University of Pennsylvania, CIS 565: GPU Programming and Architecture, Project 5
- Joanne Li
- Tested on: Windows 11, AMD Ryzen 5 7600X @ 4.70GHz 32GB, NVIDIA GeForce RTX 3070 Ti

The gif takes some time to load
This project implements a real-time grass simulator and renderer using Vulkan. Each grass blade is represented by a Bezier curve. The project has 2 passes:
- A compute pass, which simulates physics effects of the grass blades, and optimize performance by culling them.
- A graphics pass, including a vertex shader that transforms Bezier control points, tessellation shaders that generate grass geometry, and a fragment shader that shades each blade.

In the compute pass, the grass blade buffer is sent to the compute shader for simulation. Then, this updated buffer is passed to the graphics pass. The vertex shader sends the data to the tessellation shader, which dynamically creates quads for each grass blade. Finally, the fragment shader shades the grass, coloring it based on its height to create a natural gradient effect.

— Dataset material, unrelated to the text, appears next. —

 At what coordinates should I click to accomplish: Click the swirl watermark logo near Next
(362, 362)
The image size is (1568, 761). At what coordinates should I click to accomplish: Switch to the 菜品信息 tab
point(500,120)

The grass blades are affected by three forces:
- Gravity pulls the blades downward.
- Wind pushes the blades sideways. A 2D noise function is used to vary wind strength to add some variation.
- Recovery force helps the blades return to their upright position after being bent.

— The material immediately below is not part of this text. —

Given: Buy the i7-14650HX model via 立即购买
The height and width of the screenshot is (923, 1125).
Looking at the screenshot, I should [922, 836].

The gif takes some time to load
To improve performance, several culling methods are implemented:
- Orientation culling removes blades facing away from the camera.
- View frustum culling excludes blades outside the camera’s view.
- Distance culling skips blades that are too far to be noticed.
I compared the time per frame under different conditions: no culling, orientation culling, distance culling, frustum culling, and all three combined. Each method gave a clear performance boost, and combining all three achieved the best optimization, greatly reducing rendering time while keeping visual quality.
To capture the frame rate, I used RenderDoc to inject the program.